Well, I’d never given those questions deep enough thought. These fathers were just walk-ons, I thought, saying their lines, or being the object of another character’s longing or frustration, only to disappear again.
The foundation for this Absent Father was set way back in the creative landscape of my childhood, part imagination, part experience. I kept this poor Father waiting in the wings of my writing until I realized that the only rightful thing to do was to drive him off a cliff in his fast mid-life crisis car or give him his shot to prove that he was better and more than I’d allowed him.
Becoming aware of my recurring character did not magically subtract him from my fiction. In some instances, his absences just gained complexity. I attempted to trick myself that if he was absent in new ways, or for longer periods of time, or for more unique reasons, his absence would contribute something meaningful. Eventually I had to resort to actually deepening these fathers.
But just when I had gotten a grip on the fact that my fathers were absent, in working with my final graduate mentor, writer Alice Mattison, I discovered a whole other blind spot. Alice wrote the following to me in a letter about my thesis collection:
“After I read two or three [of your stories] I thought, “Well, she can give the book the title “Bad Mothers”…Most of these mothers are unrelieved: they aren’t complex, they are just awful. I don’t mind that sort of horrible character in general—I don’t think every single character needs to be complex—but so many bad characters…with no good traits…of the same category makes the work add up to a scream of rage about mothers…”
Though she quickly went on to reassure me that she would not extrapolate this out into my own unresolved personal issues and was sure I had a very nice mother, I was nailed. I’d been hiding behind my Absent Fathers only to learn the hard way that I’d let my Bad Mothers get completely out of control.
Later, Alice wrote,
“What you need is for your reader to be able to take each story on its own terms instead of being so struck by the pervasiveness of the bad mothers that they become a theme instead of just being part of the subject matter.”
Alice was right. In order for the writer to get to the place where the stories stand on their own terms and don’t rest on their thematic laurels, a lot of close scrutiny at the work as a whole is necessary.

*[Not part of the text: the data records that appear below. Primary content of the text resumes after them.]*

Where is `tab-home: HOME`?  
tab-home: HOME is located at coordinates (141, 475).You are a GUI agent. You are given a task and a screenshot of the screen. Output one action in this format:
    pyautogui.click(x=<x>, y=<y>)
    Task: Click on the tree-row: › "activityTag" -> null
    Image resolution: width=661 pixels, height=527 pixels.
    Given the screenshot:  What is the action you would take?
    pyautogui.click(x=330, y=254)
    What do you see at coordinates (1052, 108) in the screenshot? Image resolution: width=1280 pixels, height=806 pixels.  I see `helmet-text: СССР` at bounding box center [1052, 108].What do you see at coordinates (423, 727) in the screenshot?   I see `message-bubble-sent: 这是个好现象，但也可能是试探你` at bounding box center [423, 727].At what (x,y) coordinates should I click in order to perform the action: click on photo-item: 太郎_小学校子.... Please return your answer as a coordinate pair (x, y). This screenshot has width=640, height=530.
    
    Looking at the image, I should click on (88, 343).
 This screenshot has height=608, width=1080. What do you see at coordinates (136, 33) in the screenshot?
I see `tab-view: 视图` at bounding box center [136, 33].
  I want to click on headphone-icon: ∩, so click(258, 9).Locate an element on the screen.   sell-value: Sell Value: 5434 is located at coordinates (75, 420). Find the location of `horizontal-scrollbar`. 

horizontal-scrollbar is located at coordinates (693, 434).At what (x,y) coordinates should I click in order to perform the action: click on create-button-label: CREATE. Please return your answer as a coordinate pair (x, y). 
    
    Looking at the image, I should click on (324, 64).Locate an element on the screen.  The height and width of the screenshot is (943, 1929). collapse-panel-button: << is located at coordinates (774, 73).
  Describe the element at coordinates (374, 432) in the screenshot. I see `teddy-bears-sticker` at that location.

There is powerful energy in the themes and characters that compel us as writers, but that energy can just as likely clutter our work as empower it.
Fortunately writing is not heart surgery, though on bad days, it can feel like it. A writer has the option of returning to the work and taking the path not taken.
So, though I am no more inclined now to strictly write about present fathers and good mothers any more than Rhys was to write about happy women who find love and return to their tropical paradises, I confess that these fathers and mothers have been unfairly under-explored and it turns out that they have feelings too, and quirks and longings and unfulfilled desires. In doing this, I’ve come to an intersection between what I know, and what I can imagine. Now when they appear these characters are just road signs pointing, “Go deeper here; don’t give up there.”
For those of us haunted or compelled by a particular theme or character that simply won’t go away, by diving directly into that material and being brutally honest with what we find there, we have the opportunity to strengthen it or be free from it, to get to know what it is we do really know, aesthetically, artistically, and write from the center of ourselves, toward Camus’ “buried sun”—our own unique, creative truths.
JPR
2 Comments:
Glad you posted this, though I miss the cool childhood drawings I seem to remember accompanied your lecture. Great to read it and think again about my own themes. They never go away, but better a fictional tic than some other kind of neuroses.
yes yes yes that's what writing fiction is!